> [Your task] Go through the data line by line. Copy each one holding the string "Identify".

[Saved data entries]
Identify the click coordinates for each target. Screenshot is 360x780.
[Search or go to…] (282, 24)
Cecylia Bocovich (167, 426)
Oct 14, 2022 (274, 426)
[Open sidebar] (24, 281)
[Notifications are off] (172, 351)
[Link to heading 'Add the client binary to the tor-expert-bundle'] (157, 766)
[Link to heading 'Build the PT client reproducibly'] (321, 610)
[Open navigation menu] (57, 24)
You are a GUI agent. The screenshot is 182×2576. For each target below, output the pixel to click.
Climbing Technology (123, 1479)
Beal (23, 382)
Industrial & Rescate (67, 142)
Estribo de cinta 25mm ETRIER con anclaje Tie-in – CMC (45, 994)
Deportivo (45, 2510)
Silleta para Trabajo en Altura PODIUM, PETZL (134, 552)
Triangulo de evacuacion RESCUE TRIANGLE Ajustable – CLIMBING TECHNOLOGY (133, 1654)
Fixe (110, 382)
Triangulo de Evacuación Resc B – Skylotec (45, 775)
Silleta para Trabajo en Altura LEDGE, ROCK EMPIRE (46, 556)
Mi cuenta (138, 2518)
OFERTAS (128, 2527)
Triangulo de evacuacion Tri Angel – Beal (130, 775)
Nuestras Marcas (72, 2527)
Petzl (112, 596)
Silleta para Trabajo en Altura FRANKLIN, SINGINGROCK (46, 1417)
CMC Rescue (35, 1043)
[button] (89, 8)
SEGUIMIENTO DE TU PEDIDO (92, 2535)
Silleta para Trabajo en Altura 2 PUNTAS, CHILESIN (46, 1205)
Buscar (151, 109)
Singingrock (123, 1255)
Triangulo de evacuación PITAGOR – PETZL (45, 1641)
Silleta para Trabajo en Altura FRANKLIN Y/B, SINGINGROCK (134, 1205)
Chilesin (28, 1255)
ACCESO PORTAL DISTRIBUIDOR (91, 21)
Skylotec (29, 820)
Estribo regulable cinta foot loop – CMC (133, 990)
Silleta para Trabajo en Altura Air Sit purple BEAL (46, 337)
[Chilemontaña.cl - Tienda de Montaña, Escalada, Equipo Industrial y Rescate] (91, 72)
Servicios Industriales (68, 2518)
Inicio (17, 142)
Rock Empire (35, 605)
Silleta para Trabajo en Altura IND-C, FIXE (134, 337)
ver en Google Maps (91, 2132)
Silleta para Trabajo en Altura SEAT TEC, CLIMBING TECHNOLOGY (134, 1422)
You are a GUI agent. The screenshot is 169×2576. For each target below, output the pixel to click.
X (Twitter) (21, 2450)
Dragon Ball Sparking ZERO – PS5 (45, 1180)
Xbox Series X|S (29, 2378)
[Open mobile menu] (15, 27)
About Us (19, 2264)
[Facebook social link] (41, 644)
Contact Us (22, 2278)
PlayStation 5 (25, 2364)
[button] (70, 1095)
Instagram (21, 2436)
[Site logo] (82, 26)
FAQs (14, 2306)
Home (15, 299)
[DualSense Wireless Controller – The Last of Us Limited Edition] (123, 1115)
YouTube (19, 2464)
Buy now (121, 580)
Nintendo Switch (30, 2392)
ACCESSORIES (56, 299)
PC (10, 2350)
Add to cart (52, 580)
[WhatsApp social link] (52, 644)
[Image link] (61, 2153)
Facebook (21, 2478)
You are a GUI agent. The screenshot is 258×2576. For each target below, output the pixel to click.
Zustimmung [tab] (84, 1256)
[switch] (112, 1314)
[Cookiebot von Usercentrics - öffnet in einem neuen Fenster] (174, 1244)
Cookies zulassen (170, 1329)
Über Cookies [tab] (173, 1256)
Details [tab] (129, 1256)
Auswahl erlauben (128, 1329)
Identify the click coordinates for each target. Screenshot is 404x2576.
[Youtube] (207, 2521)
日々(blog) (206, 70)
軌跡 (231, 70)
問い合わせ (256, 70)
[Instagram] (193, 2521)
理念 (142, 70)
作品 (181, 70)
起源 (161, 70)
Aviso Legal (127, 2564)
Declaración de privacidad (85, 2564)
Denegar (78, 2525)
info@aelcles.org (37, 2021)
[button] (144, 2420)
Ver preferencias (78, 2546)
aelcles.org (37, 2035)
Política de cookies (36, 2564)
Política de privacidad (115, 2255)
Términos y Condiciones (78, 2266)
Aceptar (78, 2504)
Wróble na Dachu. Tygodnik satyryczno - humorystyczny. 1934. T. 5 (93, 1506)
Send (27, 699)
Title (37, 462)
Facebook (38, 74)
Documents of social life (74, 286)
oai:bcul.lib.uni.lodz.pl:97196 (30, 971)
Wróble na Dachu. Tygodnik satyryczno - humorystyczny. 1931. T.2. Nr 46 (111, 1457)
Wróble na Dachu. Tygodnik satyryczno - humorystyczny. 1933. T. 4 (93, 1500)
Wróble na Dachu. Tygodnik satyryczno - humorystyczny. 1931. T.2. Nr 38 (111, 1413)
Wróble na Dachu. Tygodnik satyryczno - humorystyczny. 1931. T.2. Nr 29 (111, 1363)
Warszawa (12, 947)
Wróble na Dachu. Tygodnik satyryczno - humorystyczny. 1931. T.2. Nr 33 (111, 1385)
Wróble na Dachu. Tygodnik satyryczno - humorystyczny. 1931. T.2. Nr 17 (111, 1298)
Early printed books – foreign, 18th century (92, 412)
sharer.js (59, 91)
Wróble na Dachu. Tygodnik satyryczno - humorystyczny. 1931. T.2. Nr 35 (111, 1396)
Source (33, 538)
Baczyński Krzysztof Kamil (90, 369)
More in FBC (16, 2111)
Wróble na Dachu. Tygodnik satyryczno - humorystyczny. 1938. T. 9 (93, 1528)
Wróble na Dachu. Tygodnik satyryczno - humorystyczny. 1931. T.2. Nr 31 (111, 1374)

> [Task answer]
Identify the click coordinates for each target. Screenshot is 360x780.
Identify the click coordinates for each target. Screenshot is 404x2576.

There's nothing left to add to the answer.